◆ Requisitos do exercício
A – Segundo o texto, que nome o homem leu na placa ao chegar aos limites da propriedade?
B – Por favor, resuma o texto em duas frases.

◆ Texto
□ □ □ □ □

Pressão arterial de garotão, disse o doutor, que pediu a abertura das cortinas do bangalô e ficou diante de um paciente mal-humorado. Na manhã seguinte, fizeram uma trilha caipira e a esposa socializou, de novo, sem o comandante. Foi apenas no terceiro dia que ele cedeu. O homem aceitou ir até a piscina, mergulhou e foi pego de surpresa no fundo da sua despretensão. Imediatamente, enrolou-se na toalha e abriu caminho entre as pessoas. Caminhava em linha reta sem olhar para os lados. Foi seguido pela mulher, que notou algo estranho ainda no acesso da piscina.

À distância, ela chamou-o. Disse que estava perdido. Então, ele ergueu os olhos e leu numa placa: Hotel Fazenda Riachão. Estava nos limites da propriedade.

— Aonde você vai? A nossa cabana fica para lá.

— Mulher! Eu sei. Estou conhecendo o lugar. Conhecendo o lugar.

— Não parece.

Mas que diabos! Agora, podia se perder. Dar-se ao luxo de não levar mais a sério o sentido absoluto, a localização precisa, a orientação.

Poxa! Se começasse a falar, a mulher concordaria. Estava aposentado. Tinha ido pelo caminho possível. A patente almejada morrera em voos baixos demais. Com certeza, concordaria e um gosto de repetição seria deixado pela conversa. Por isso, ele ficou calado, entrou no bangalô e fechou todas as cortinas. O doutor foi chamado no dia seguinte.

— Pressão arterial de garotão — disse ele.

□ □ □ □ □

◆ Conteúdo dos dados
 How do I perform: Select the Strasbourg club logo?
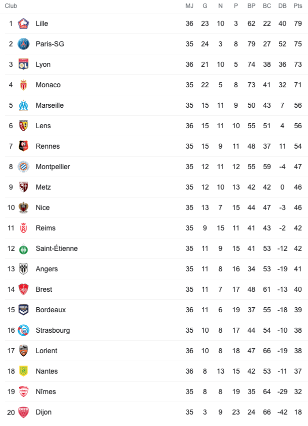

□ □ □ □ □

◆ Resultados do exercício
A – Hotel Fazenda Riachão.

B – No terceiro dia, um comandante aposentado cede e mergulha na piscina, mas logo se enrola na toalha e segue em linha reta até os limites do Hotel Fazenda Riachão, onde a esposa o chama e diz que ele está perdido. Calado para evitar uma conversa com gosto de repetição, ele entra no bangalô e fecha todas as cortinas, e o doutor, chamado no dia seguinte, diz que ele tem pressão arterial de garotão.